Please count how many lines of the data include the word "computer". Give only that number in reply.

Materials provided
________________________

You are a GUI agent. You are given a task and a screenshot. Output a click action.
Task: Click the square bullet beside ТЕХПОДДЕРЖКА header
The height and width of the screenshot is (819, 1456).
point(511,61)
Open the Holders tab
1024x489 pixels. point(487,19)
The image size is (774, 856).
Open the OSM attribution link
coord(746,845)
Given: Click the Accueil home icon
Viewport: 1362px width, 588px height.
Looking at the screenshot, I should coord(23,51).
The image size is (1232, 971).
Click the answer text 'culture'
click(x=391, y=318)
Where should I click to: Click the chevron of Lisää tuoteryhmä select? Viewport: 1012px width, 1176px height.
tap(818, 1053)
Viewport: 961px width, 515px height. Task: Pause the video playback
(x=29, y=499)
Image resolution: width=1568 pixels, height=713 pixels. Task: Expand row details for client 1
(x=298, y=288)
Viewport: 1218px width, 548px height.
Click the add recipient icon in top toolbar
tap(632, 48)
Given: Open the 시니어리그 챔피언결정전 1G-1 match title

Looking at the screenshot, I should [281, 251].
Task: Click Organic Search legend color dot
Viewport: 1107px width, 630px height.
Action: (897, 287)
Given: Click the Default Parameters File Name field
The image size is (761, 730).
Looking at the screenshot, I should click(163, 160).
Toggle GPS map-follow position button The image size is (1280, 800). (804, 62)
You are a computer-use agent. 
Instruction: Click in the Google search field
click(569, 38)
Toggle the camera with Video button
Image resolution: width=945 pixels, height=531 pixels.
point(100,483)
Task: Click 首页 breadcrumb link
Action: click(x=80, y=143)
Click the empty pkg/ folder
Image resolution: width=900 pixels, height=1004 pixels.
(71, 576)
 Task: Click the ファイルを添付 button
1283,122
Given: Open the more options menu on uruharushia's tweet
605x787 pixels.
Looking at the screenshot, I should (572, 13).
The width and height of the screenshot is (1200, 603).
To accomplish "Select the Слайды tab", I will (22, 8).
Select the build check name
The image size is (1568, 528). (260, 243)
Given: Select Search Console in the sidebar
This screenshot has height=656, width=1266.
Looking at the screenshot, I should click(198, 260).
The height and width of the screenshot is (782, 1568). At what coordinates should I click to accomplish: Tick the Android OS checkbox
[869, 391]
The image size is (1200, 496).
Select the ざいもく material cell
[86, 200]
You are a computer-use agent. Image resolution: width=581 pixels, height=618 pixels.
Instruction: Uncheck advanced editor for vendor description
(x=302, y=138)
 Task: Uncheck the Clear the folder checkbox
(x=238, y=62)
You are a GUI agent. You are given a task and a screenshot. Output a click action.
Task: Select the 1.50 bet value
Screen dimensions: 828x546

________________________

Solution to this task
2